Una multitud de visitantes acudió al parque temprano por la mañana para ofrecer oraciones y depositar flores, y para evitar las mayores restricciones de seguridad impuestas tras la violencia con los manifestantes del año anterior. La ciudad restringió el acceso al parque entre las 5:9 y las XNUMX:XNUMX.
La sobreviviente Yoshie Yokoyama usó una silla de ruedas para llegar al cenotafio en memoria de las víctimas de la bomba atómica, un monumento con forma de arco en el parque. La bomba atómica impactó a unos ocho kilómetros de una fábrica donde trabajaba. La explosión la lanzó por los aires, lo que causó la muerte de sus padres y de muchos compañeros de clase.
“Fue horrible y aterrador, porque yo mismo era un niño”, dijo la mujer de 95 años. “Algo tan desastroso no es normal”.
Hiromi Azuma, quien creció en la ciudad escuchando las historias de los sobrevivientes, conocidos como hibakusha, llegó al parque con su esposo y su hija de 5 años para presentar sus respetos.
"No comprendíamos del todo el horror de la bomba (antes de su uso), ni cuánto durarían sus dolorosos efectos. Creo que comprender lo que ocurrió en aquel momento puede cambiar nuestro comportamiento", afirmó.

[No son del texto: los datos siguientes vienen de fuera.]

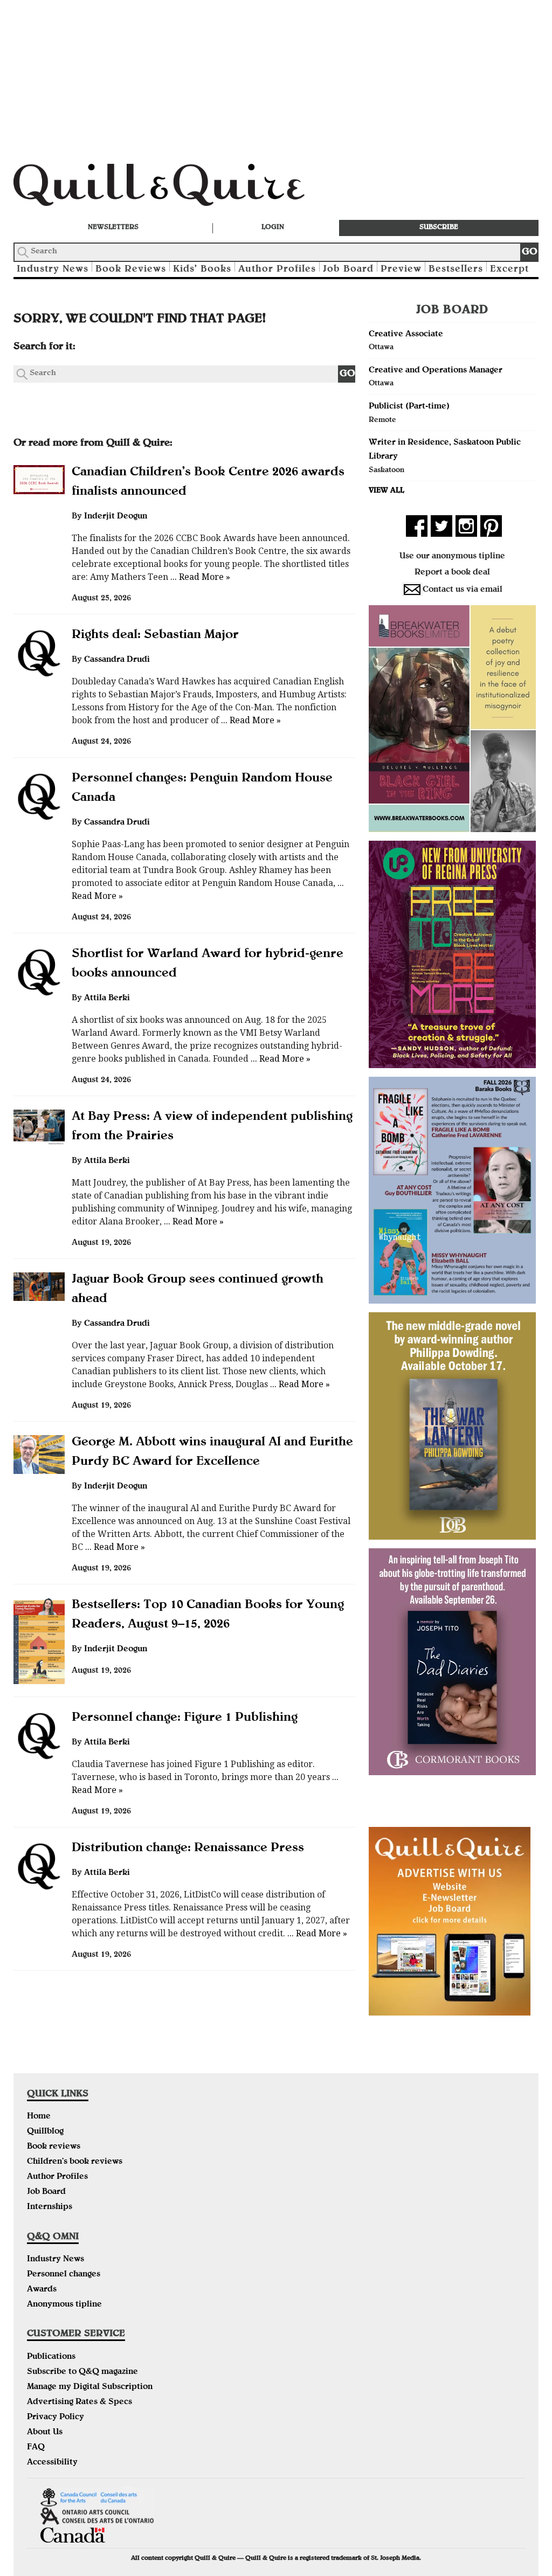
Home (39, 2117)
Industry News (52, 269)
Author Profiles (277, 269)
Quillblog (45, 2132)
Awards (42, 2290)
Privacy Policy (55, 2417)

Tres días después de que la bomba atómica, apodada "Little Boy", diezmara Hiroshima, se lanzó una segunda bomba atómica sobre Nagasaki. Japón se rindió a las fuerzas aliadas seis días después, lo que marcó el fin de la Segunda Guerra Mundial.
Según el Ministerio de Salud, Trabajo y Bienestar Social, el número total de supervivientes oficialmente reconocidos de los dos ataques nucleares ascendía a 106 en marzo de este año, 825 menos que el año anterior. Su edad promedio era superior a los 6 años.